• Work instructions:
Where the listing below has a line with "This screenshot has width=1024, height=478.", write out exactly that line and every line after it, stopping after the line with "Task: Click the Toplanan KDV building icon".

• Data provided:
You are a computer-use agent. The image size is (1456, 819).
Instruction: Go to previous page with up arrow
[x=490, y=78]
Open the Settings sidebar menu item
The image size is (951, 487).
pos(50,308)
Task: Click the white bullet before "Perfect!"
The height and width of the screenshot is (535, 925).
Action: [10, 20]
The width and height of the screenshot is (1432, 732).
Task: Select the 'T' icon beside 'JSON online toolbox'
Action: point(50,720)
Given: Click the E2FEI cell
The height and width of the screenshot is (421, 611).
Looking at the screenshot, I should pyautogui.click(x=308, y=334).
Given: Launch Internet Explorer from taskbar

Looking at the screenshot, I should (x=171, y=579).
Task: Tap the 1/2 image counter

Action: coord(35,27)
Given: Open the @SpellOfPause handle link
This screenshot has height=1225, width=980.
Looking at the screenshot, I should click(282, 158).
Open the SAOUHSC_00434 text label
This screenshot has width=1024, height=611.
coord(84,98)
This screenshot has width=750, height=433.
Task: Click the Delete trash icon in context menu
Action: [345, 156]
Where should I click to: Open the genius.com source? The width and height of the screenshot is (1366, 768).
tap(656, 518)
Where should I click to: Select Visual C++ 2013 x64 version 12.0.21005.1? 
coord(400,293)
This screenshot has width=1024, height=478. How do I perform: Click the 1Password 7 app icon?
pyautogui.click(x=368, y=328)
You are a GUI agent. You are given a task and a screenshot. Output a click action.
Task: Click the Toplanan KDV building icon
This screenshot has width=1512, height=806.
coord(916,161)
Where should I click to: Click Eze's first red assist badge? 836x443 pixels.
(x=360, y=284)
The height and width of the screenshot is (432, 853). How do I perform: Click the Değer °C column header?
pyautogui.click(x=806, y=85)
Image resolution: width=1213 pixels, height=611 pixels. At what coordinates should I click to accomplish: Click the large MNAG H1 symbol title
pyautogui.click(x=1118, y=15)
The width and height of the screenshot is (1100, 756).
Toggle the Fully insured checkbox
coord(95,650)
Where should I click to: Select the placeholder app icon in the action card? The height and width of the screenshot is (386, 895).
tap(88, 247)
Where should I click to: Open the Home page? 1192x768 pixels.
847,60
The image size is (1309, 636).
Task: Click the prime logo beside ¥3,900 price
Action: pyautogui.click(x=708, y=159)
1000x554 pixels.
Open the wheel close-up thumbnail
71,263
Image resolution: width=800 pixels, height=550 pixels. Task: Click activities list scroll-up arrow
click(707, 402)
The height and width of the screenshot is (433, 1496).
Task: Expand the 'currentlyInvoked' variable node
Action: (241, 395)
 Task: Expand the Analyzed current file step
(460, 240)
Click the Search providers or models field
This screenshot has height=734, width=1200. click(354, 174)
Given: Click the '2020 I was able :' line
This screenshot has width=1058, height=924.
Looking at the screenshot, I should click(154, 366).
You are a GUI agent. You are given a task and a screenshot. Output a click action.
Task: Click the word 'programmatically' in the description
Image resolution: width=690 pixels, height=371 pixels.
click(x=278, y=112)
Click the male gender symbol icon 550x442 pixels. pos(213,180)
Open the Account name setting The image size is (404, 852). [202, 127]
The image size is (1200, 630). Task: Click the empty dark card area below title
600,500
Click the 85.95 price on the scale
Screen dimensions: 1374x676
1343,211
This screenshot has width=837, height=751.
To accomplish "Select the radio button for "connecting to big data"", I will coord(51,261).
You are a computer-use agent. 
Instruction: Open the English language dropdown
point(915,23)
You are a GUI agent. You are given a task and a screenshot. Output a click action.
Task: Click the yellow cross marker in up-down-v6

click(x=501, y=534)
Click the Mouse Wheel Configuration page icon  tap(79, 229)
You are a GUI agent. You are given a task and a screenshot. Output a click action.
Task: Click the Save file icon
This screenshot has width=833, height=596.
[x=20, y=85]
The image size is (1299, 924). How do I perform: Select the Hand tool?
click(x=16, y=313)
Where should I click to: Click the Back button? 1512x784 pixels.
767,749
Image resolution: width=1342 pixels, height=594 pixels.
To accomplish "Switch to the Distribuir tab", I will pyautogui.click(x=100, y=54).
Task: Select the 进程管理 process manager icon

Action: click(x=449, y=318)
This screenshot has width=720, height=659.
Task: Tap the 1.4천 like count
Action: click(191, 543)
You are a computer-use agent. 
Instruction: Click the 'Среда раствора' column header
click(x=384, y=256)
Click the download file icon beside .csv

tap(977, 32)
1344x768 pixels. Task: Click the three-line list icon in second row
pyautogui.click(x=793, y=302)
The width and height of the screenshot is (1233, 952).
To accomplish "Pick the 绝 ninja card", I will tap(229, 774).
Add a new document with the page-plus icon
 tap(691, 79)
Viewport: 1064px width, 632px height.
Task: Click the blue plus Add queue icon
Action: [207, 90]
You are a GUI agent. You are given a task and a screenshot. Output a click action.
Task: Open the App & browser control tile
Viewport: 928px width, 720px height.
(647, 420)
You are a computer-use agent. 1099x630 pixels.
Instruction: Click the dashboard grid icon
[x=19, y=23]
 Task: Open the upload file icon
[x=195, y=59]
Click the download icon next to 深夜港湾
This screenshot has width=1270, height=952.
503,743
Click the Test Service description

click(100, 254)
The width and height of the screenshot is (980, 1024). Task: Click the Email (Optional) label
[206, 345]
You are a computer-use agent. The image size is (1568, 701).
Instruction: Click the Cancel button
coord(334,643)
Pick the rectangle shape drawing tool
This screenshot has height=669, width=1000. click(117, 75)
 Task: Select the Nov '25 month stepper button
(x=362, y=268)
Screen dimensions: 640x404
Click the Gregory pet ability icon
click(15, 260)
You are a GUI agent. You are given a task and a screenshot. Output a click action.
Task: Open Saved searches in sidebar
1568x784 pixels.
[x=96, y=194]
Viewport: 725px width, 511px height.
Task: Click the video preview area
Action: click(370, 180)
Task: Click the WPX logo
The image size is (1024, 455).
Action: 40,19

• Result below:
This screenshot has width=1024, height=478. How do I perform: Click the 1Password 7 app icon?
pyautogui.click(x=368, y=328)
You are a GUI agent. You are given a task and a screenshot. Output a click action.
Task: Click the Toplanan KDV building icon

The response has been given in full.